Mr Bruton said that while the party's candidate, Ms Catherine Byrne, was "not the bookies' favourite", she was capable of causing an upset. At the 1997 general election Fine Gael took one of the four seats in Dublin South Central.
The Fine Gael leader said if Ms Byrne was not successful in the forthcoming by-election she would be elected at the next general election when Dublin South Central gains an extra seat in constituency revisions.
He said turnout would be the key to winning the by-election which "would be decided by the people who stayed at home". Polling in the by-election, caused by the death of the Labour TD, Dr Pat Upton, is fixed for October 28th.
At the campaign launch in Dolly's County Kitchen cafe in Kimmage, Ms Byrne said Fine Gael would focus on affordable childcare, long hospital waiting lists and inadequate facilities for elderly people.
She said the Government could not brush "under the carpet" the ongoing revelations about the former Fianna Fail leader, Mr Charles Haughey.

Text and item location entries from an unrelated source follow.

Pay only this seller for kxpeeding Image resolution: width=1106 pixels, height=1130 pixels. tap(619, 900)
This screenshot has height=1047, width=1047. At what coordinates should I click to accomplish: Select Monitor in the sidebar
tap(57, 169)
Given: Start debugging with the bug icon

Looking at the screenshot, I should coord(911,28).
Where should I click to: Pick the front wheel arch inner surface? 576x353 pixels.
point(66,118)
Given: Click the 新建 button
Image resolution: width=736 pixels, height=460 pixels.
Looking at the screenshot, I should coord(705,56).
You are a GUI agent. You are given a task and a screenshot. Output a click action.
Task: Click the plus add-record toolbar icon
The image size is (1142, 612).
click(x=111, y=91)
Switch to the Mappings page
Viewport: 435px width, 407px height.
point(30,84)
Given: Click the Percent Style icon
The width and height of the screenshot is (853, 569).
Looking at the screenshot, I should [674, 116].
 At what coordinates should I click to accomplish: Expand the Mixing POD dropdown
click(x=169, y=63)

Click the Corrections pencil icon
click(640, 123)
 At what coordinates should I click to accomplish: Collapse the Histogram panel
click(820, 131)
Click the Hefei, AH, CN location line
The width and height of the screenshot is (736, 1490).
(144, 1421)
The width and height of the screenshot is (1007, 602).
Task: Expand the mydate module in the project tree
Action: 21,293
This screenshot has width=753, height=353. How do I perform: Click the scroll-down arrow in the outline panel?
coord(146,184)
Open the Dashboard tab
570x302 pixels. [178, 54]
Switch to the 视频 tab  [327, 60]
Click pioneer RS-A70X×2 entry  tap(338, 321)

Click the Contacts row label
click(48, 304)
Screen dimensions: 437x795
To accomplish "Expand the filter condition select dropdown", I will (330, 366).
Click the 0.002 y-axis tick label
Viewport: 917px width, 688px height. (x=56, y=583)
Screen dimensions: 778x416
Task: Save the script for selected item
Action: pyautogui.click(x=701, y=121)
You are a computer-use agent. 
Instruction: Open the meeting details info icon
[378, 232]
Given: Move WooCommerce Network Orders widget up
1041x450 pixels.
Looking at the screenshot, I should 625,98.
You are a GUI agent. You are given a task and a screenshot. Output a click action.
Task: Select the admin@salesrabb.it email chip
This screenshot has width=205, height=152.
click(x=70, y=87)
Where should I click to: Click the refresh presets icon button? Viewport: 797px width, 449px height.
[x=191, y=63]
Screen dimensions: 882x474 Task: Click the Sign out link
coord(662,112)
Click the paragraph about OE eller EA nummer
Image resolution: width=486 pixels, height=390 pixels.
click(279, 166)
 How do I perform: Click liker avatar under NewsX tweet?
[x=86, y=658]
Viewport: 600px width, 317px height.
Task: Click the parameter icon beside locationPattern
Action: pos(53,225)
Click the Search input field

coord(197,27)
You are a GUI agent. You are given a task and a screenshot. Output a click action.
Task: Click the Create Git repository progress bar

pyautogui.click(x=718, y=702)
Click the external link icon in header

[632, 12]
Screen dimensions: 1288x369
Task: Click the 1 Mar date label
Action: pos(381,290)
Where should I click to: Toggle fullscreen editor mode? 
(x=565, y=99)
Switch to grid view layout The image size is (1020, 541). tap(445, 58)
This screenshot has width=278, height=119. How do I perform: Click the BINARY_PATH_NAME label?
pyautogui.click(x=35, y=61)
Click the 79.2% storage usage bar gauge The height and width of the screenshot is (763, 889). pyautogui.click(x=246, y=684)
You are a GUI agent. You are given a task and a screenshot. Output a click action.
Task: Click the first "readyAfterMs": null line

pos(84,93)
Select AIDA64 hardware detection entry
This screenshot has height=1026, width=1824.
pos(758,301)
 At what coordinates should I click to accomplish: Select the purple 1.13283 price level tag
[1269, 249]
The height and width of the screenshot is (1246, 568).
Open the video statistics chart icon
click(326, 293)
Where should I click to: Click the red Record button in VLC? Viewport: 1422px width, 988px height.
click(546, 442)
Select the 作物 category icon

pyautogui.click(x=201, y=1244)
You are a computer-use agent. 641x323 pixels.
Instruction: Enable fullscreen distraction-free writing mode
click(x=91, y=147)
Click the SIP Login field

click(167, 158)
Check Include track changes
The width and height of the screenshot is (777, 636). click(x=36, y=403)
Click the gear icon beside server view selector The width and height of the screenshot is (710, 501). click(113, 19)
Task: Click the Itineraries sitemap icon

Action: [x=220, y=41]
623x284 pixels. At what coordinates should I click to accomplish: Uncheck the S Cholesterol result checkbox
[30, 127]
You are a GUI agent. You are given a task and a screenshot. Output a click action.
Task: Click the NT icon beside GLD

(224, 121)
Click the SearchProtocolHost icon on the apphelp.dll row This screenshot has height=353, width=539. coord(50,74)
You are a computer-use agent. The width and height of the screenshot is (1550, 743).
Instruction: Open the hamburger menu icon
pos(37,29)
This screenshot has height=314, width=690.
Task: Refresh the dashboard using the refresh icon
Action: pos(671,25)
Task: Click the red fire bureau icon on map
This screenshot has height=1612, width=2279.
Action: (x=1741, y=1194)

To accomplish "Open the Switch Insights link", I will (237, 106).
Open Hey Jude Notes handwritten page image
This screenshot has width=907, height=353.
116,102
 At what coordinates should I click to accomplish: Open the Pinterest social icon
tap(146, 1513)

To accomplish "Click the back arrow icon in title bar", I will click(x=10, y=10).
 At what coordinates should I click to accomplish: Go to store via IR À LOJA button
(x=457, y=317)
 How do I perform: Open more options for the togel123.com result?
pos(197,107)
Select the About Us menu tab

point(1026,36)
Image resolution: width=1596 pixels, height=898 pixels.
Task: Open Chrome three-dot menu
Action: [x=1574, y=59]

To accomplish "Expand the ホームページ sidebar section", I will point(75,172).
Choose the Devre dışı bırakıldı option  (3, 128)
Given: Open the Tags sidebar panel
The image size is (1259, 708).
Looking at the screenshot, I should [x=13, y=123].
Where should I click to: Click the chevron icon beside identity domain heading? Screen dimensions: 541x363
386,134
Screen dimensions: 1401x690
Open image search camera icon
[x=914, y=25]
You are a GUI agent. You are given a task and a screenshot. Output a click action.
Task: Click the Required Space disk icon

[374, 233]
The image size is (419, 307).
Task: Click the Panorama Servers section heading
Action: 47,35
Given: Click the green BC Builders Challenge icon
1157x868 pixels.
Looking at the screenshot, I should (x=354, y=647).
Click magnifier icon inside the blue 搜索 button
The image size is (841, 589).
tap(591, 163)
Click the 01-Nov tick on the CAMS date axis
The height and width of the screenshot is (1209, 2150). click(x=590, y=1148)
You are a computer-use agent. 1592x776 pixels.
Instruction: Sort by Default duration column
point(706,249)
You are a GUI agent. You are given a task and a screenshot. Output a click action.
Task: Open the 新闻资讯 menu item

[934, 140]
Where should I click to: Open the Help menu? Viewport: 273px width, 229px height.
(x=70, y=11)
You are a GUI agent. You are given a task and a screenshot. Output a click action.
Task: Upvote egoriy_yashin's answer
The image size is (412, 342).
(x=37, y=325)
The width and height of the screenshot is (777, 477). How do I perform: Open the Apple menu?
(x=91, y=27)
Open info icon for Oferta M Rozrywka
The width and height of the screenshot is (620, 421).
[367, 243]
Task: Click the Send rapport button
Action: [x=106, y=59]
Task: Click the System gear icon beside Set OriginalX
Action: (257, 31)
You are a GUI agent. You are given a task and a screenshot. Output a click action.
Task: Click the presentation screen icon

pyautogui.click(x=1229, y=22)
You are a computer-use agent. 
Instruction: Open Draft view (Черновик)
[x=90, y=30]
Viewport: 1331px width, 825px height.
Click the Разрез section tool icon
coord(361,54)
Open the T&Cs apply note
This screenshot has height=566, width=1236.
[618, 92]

Ms Byrne said that while Mr Haughey "was decking himself out like some puffed-up Napoleon, it was not tonight Josephine" for the rest of us. It's still "not tonight for the 1,500 ordinary Josephines and ordinary Joes who are waiting for a bed in St James's Hospital".
The Fine Gael candidate said "old people, sick people and people with disabilities are still waiting for the better way" promised by Fianna Fail in 1987.
"The people who coped then are still barely coping now holding their breaths while the heirs to Mr Haughey's rotten legacy let the health services fall apart," Ms Byrne said.
The leader of the Labour Party expressed concern about voter apathy at the start of his party's by-election campaign at Mother Redcap's Inn on Sunday.
Mr RuairI Quinn said he was confident that the party's candidate, Dr Mary Upton, sister of the late Dr Pat Upton, would win the election. However, he said there was no room for complacency and the party was particularly conscious that voter apathy could be a problem.
He said the by-election would provide the voters of Dublin South Central "with the opportunity to fire a warning shot across the bows of this Government" on matters such as the nurses' pay dispute and revelations at the Moriarty tribunal.
Dr Upton was a candidate of exceptional ability who would prove to be as fine a public representative as was her late brother, Mr Quinn added.